Utrecht wereldstad
Toen 900 jaar geleden de singel om de nieuwe stad werd gegraven, was Utrecht alles behalve een gezapig oord. Het was er juist vaak een drukte van belang. Zo meerden regelmatig zwaarbeladen schepen af met wijn, graan, aardewerk, glas en bouwmaterialen uit het Duitse Rijnland. Uit meer noordelijke landen als Denemarken en Noorwegen arriveerden schepen met zout, huiden, bont, smeer en pek. En dan waren er nog scheepsladingen vol Noordzeevis als haring en zalm, die veelal gretig aftrek vonden bij Duitse afnemers. Dat die handel voor de Utrechters van groot belang was, blijkt wel uit het feit dat gelijk met het stadsrecht van 2 juni 1122 deze buitenlandse handelaren goed beschermd werden tegen al te overijverige tollenaars of ander kwaadwillend volk.

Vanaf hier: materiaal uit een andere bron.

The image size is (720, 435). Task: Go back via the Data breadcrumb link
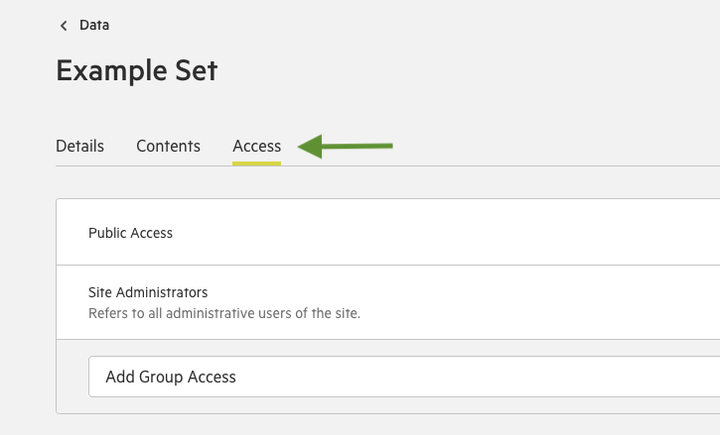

Juist dat internationale karakter maakte Utrecht bijzonder. Wie langs de geurende schepen liep of dwaalde door de handelswijk bij de Buurkerk, zal zich verbaasd hebben over de verschillende talen en dialecten die er te horen waren. De Utrechters zelf spraken een vorm van het Middelnederlands. Veel van de buitenlandse handelaren – in de loop van de 12de eeuw kwamen er ook nog Engelse en Vlaamse kooplieden bij – zullen echter maar moeilijk te verstaan zijn geweest. Misschien werd er in geval van nood overgegaan op het Latijn, al was dat vooral de taal van de kerk. Zeker zullen er tolken zijn geweest die ervoor zorgden dat de ene handelaar de andere goed begreep. Al zal een slimme handelaar zich ook zelf verdiept hebben in de taal van zijn mogelijke zakenpartner. Utrecht was kortom vanaf het begin al een echte wereldstad.